India has started Lockdown 4.0 with dismal numbers. We are already over 1 lakh cases, and as much as NITI Aayog would predict otherwise, the slump in cases is yet to come. A large part of the country’s 1.3 billion population has been at home since over 50 days now; I say a large part because it excludes the homeless and the migrant workers. While several NGOs and citizens have been working untiringly at their individual capacities to help them out, no one can provide a rationale for the inhuman treatment meted out not only to the workers but entire communities. Images of lakhs of families trudging across hundreds of kilometres, some even losing their lives in the attempt, will be seared in our conscience for a long time.

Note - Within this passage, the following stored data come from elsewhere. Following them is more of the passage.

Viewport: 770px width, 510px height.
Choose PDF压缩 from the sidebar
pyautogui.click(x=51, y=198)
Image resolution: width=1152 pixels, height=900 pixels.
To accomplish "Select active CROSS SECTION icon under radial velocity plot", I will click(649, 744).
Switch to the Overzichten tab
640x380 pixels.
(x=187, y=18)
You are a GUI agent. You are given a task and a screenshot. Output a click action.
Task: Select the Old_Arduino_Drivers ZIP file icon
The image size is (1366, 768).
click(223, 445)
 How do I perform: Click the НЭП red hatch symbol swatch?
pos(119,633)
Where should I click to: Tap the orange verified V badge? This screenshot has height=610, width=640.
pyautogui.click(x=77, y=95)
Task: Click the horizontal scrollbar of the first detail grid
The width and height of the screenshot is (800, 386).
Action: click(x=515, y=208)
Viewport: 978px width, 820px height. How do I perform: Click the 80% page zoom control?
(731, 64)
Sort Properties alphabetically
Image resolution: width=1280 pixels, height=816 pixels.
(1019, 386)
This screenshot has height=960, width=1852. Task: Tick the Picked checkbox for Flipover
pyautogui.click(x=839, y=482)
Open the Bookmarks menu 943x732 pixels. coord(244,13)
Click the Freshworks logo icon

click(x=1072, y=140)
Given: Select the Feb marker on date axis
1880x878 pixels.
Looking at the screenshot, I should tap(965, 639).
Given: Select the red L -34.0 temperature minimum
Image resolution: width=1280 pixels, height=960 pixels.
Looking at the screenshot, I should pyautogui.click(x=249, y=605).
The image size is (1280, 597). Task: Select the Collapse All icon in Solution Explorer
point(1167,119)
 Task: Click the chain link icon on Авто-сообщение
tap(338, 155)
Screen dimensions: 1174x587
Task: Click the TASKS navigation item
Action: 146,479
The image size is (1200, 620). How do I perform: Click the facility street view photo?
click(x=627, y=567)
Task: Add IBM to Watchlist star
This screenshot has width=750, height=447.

The luckier population, on the other hand, has been working from home. Along with the adults, children as young as those in pre-school have started classes online- because even if there is a pandemic, academic productivity cannot be stopped. The inefficacy of this needs to be pointed out. Classes continue to focus on the development of logic and technical skills, vehemently ignoring the lessons from the pandemic- to develop feelings of empathy and solidarity, and to attempt to derive the meaning of our existence.

With the vaccine still not out and the globe in an indefinite crisis, the fact is that online classes for the foreseeable future are here to stay. As soon as the lockdown was announced, there was an almost overnight shift to online classes by many schools, colleges, and universities. Though some entities (mostly private-run) were able to shift comparatively smoothly, it becomes crucial to ponder about the broader ramifications of the introduction of virtual learning on our education system.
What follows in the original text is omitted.